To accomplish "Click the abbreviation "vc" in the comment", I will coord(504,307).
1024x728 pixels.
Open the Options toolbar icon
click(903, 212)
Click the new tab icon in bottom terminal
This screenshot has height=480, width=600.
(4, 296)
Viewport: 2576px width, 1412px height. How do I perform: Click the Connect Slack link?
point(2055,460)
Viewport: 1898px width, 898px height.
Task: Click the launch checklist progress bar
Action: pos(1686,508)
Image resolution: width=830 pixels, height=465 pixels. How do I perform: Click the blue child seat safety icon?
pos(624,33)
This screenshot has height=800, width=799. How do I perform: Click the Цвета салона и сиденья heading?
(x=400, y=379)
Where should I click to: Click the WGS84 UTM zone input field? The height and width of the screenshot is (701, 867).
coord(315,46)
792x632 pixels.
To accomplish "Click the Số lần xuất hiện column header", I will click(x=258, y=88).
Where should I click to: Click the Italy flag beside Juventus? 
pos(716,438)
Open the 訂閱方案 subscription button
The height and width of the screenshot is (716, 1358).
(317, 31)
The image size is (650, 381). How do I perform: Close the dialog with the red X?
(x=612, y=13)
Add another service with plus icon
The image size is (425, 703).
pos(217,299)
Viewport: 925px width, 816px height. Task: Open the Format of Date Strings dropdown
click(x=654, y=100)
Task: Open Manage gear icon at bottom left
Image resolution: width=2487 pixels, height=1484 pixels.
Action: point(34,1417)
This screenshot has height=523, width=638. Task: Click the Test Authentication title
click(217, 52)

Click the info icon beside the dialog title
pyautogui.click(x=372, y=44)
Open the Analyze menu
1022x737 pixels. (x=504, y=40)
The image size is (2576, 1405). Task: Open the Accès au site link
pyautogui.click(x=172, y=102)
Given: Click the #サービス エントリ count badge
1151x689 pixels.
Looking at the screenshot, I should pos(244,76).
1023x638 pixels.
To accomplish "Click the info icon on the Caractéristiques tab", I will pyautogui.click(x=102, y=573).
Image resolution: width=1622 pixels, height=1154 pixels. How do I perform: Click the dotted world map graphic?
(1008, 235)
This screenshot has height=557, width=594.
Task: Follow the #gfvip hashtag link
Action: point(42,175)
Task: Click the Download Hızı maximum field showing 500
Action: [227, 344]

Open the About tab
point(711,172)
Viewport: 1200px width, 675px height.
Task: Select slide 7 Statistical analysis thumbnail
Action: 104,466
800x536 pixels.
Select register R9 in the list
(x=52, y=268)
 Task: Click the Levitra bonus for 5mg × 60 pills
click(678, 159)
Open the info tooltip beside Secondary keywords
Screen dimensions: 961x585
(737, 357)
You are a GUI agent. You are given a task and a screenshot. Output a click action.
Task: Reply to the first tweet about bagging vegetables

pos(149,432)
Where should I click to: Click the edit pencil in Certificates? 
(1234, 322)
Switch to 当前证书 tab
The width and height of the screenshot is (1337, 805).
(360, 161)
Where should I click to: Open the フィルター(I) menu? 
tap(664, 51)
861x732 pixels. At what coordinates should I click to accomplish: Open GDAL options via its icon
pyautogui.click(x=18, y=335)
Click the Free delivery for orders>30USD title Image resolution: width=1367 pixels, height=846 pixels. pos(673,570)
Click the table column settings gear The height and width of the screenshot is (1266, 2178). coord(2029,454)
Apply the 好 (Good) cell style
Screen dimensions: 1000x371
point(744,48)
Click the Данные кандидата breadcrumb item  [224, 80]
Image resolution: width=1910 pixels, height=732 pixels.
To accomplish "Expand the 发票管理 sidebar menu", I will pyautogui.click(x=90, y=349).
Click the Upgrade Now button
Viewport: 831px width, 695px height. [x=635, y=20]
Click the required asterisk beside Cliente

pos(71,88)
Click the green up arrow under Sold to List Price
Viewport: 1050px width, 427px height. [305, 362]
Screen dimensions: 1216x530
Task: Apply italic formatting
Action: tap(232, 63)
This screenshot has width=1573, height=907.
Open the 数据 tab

Request -> Convert the lines above into a JSON list of strings, one string per line, omitting any blank lines.

Result of the exercise ->
[
  "To accomplish \"Click the abbreviation \"vc\" in the comment\", I will coord(504,307).",
  "1024x728 pixels.",
  "Open the Options toolbar icon",
  "click(903, 212)",
  "Click the new tab icon in bottom terminal",
  "This screenshot has height=480, width=600.",
  "(4, 296)",
  "Viewport: 2576px width, 1412px height. How do I perform: Click the Connect Slack link?",
  "point(2055,460)",
  "Viewport: 1898px width, 898px height.",
  "Task: Click the launch checklist progress bar",
  "Action: pos(1686,508)",
  "Image resolution: width=830 pixels, height=465 pixels. How do I perform: Click the blue child seat safety icon?",
  "pos(624,33)",
  "This screenshot has height=800, width=799. How do I perform: Click the Цвета салона и сиденья heading?",
  "(x=400, y=379)",
  "Where should I click to: Click the WGS84 UTM zone input field? The height and width of the screenshot is (701, 867).",
  "coord(315,46)",
  "792x632 pixels.",
  "To accomplish \"Click the Số lần xuất hiện column header\", I will click(x=258, y=88).",
  "Where should I click to: Click the Italy flag beside Juventus? ",
  "pos(716,438)",
  "Open the 訂閱方案 subscription button",
  "The height and width of the screenshot is (716, 1358).",
  "(317, 31)",
  "The image size is (650, 381). How do I perform: Close the dialog with the red X?",
  "(x=612, y=13)",
  "Add another service with plus icon",
  "The image size is (425, 703).",
  "pos(217,299)",
  "Viewport: 925px width, 816px height. Task: Open the Format of Date Strings dropdown",
  "click(x=654, y=100)",
  "Task: Open Manage gear icon at bottom left",
  "Image resolution: width=2487 pixels, height=1484 pixels.",
  "Action: point(34,1417)",
  "This screenshot has height=523, width=638. Task: Click the Test Authentication title",
  "click(217, 52)",
  "Click the info icon beside the dialog title",
  "pyautogui.click(x=372, y=44)",
  "Open the Analyze menu",
  "1022x737 pixels. (x=504, y=40)",
  "The image size is (2576, 1405). Task: Open the Accès au site link",
  "pyautogui.click(x=172, y=102)",
  "Given: Click the #サービス エントリ count badge",
  "1151x689 pixels.",
  "Looking at the screenshot, I should pos(244,76).",
  "1023x638 pixels.",
  "To accomplish \"Click the info icon on the Caractéristiques tab\", I will pyautogui.click(x=102, y=573).",
  "Image resolution: width=1622 pixels, height=1154 pixels. How do I perform: Click the dotted world map graphic?",
  "(1008, 235)",
  "This screenshot has height=557, width=594.",
  "Task: Follow the #gfvip hashtag link",
  "Action: point(42,175)",
  "Task: Click the Download Hızı maximum field showing 500",
  "Action: [227, 344]",
  "Open the About tab",
  "point(711,172)",
  "Viewport: 1200px width, 675px height.",
  "Task: Select slide 7 Statistical analysis thumbnail",
  "Action: 104,466",
  "800x536 pixels.",
  "Select register R9 in the list",
  "(x=52, y=268)",
  " Task: Click the Levitra bonus for 5mg × 60 pills",
  "click(678, 159)",
  "Open the info tooltip beside Secondary keywords",
  "Screen dimensions: 961x585",
  "(737, 357)",
  "You are a GUI agent. You are given a task and a screenshot. Output a click action.",
  "Task: Reply to the first tweet about bagging vegetables",
  "pos(149,432)",
  "Where should I click to: Click the edit pencil in Certificates? ",
  "(1234, 322)",
  "Switch to 当前证书 tab",
  "The width and height of the screenshot is (1337, 805).",
  "(360, 161)",
  "Where should I click to: Open the フィルター(I) menu? ",
  "tap(664, 51)",
  "861x732 pixels. At what coordinates should I click to accomplish: Open GDAL options via its icon",
  "pyautogui.click(x=18, y=335)",
  "Click the Free delivery for orders>30USD title Image resolution: width=1367 pixels, height=846 pixels. pos(673,570)",
  "Click the table column settings gear The height and width of the screenshot is (1266, 2178). coord(2029,454)",
  "Apply the 好 (Good) cell style",
  "Screen dimensions: 1000x371",
  "point(744,48)",
  "Click the Данные кандидата breadcrumb item  [224, 80]",
  "Image resolution: width=1910 pixels, height=732 pixels.",
  "To accomplish \"Expand the 发票管理 sidebar menu\", I will pyautogui.click(x=90, y=349).",
  "Click the Upgrade Now button",
  "Viewport: 831px width, 695px height. [x=635, y=20]",
  "Click the required asterisk beside Cliente",
  "pos(71,88)",
  "Click the green up arrow under Sold to List Price",
  "Viewport: 1050px width, 427px height. [305, 362]",
  "Screen dimensions: 1216x530",
  "Task: Apply italic formatting",
  "Action: tap(232, 63)",
  "This screenshot has width=1573, height=907.",
  "Open the 数据 tab"
]